The Chinese navy has warned off two American warships sailing close to the islands claimed by Beijing in the disputed South China Sea amid escalating tensions between the two sides.
The US military confirmed that the guided-missile destroyers — Preble and Chung Hoon — sailed near China’s man-made islands on Monday.
The warships sailed within 12 nautical miles of Gaven and Johnson Reefs in the Spratly Islands, according to a US military spokesman, Commander Clay Doss.
He described the sail as an “innocent passage,” which was intended “to challenge excessive maritime claims and preserve access to the waterways as governed by international law.”
‘US ships violated China’s sovereignty’
Beijing — which claims almost all of the South China Sea — reacted to the move with anger on Monday, saying the ships had entered the area without the Chinese government’s permission and were thus warned to leave.
Chinese Foreign Ministry spokesman Geng Shuang also renewed the call for Washington to stop such provocative moves.
“The relevant moves by the US ships infringed upon Chinese sovereignty, and damaged the peace, security and good order of the relevant seas. China is strongly dissatisfied with this and resolutely opposed to it,” he told a daily news briefing.
The resource-rich sea has long been a source of tension between Beijing and Washington, which regularly dispatches its warships and warplanes to the waters as part of what it describes as “freedom of navigation” patrols.

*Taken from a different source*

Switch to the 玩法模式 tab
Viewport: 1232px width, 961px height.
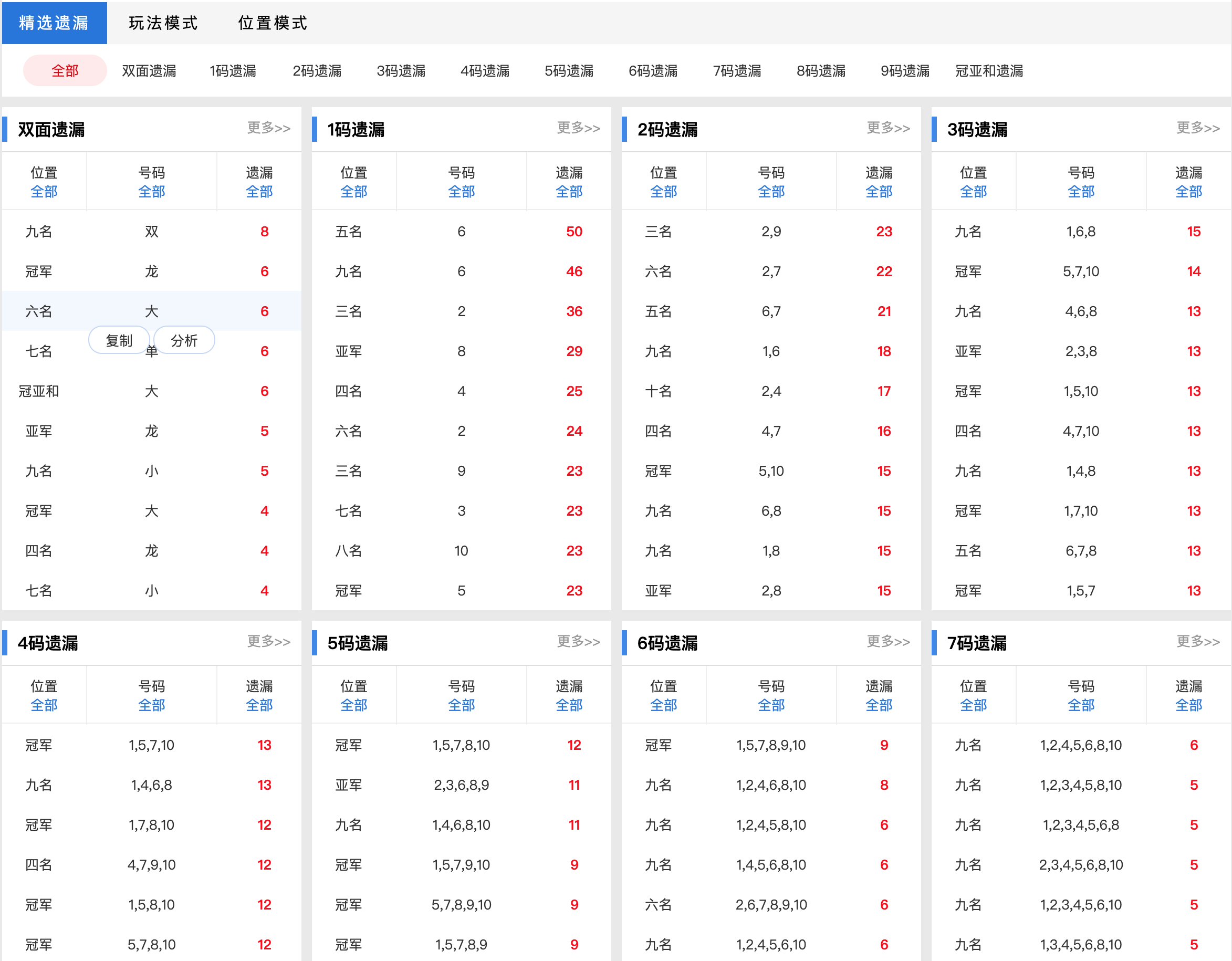pyautogui.click(x=162, y=23)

The US has been taking sides with several of China’s neighboring countries, which have competing sovereignty claims to the strategic waters.

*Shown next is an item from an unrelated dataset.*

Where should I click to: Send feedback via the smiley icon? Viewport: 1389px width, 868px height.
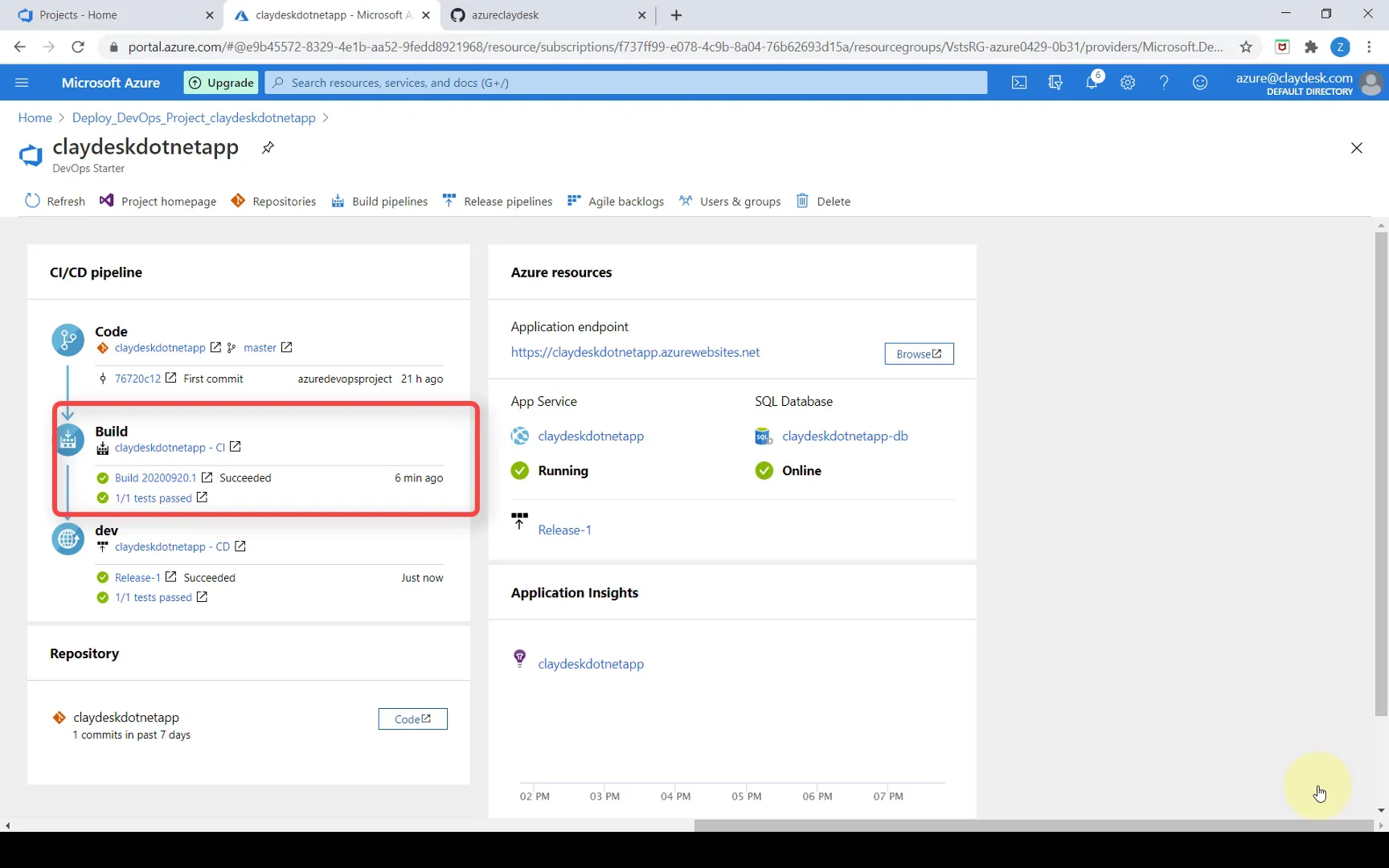1199,82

Beijing has constantly warned the US against its military activities in the sea, saying that potential close military encounters by air and naval forces of the two countries in the region could easily trigger miscalculation or even accidents at sea or in air.
China has also urged the US on numerous occasions to stop meddling in Beijing’s territorial disputes with its neighbors.
Over the past few years, Beijing has constructed several artificial islands in the disputed South China Sea, a move that Washington has denounced as a land reclamation project. Washington also accuses Beijing of militarization of the South China Sea by building military installations on that islands and reefs.
China, however, says it is entitled to take defensive measures for its sovereign territory in the South China Sea and that such an action is normal. It rejects US claims that Beijing seeks to limit freedom of navigation in international maritime routes.